It is a philosophical method for finding the true meaning and values of things and persons through such empathy; hence the importance of St. Edith's doctoral dissertation, The Problem of Empathy. Allow me to indicate what this "empathic knowledge" is, and what it did for her spiritual life, as well as in her professional works of education and research/writing.
Phenomenology studies the pre-dispositions of human nature, the "self-evident principles and truths " of common human experience, such as our human desires for knowledge, goodness, and beautiful action and interaction, of the way we come to the sacred and the noble in our lives; it studies especially our human freedom of conscience and the wonder, the awe, the ineffable mystery with which all investigation begins. These predispositions include:
1) the vision of our world, our "world-view, as St.
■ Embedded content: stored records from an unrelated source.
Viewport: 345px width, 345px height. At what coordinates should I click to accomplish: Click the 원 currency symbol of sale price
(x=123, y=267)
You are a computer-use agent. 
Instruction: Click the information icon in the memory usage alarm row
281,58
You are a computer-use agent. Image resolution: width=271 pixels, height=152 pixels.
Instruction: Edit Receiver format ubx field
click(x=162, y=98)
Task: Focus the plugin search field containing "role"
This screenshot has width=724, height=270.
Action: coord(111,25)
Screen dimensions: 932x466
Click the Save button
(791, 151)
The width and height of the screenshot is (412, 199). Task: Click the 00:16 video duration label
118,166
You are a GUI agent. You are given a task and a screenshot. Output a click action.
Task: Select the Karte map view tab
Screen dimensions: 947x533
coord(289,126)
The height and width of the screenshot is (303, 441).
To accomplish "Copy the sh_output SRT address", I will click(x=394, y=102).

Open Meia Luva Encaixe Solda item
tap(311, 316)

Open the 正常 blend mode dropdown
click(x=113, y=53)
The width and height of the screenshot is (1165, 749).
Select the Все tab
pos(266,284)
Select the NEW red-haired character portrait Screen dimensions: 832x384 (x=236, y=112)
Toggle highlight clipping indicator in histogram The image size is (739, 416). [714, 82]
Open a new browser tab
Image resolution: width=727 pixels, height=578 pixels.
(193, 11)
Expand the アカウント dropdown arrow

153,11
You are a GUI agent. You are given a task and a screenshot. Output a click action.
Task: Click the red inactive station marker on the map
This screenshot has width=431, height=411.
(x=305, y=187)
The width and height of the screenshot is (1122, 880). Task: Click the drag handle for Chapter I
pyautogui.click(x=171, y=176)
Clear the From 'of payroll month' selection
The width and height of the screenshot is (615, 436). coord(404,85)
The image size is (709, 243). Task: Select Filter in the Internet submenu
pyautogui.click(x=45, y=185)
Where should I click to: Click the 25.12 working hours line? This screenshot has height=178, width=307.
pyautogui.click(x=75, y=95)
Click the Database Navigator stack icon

Edith calls it in German; (Weltanschauung).
2) a purified consciousness, which is able to be receptive to real goods and truths, from whatever science they derive;
3) our experience of spiritual realities, especially those of persons, such as active and passive virtues, values, judgments and evaluations of conscience, -- in short, the whole universe of philosophy and spirituality. These are "those spiritual gifts" of which St. Paul spoke in the quote above.
2. Our world-vision, or understanding of the world in which we live. -- This refers to what we call "our cultural milieu," our context or thought-world. It also gave Edith Stein a solid criterion on which to judge the history of philosophy and of the world she lived in. The Nazis made their life-world the Third Reich, "a New Order" -- with no room for Jews, convinced Christians, or even dissenting female philosophy professors. The socialists made their life-world the economic situation of society -- picturing a working-class proletariat always in a class-war against the bourgeoisie. The academia of the Prussian Universities made their life-world a German empire of theory and Kantian duty -- into which no woman could enter, and the people who did the manual work of society were simply nobodies. Freudian psychologists made psychology their life-world, proceeding to interpret everything, including their patients, in terms of their life-world, a certain theory of sexuality.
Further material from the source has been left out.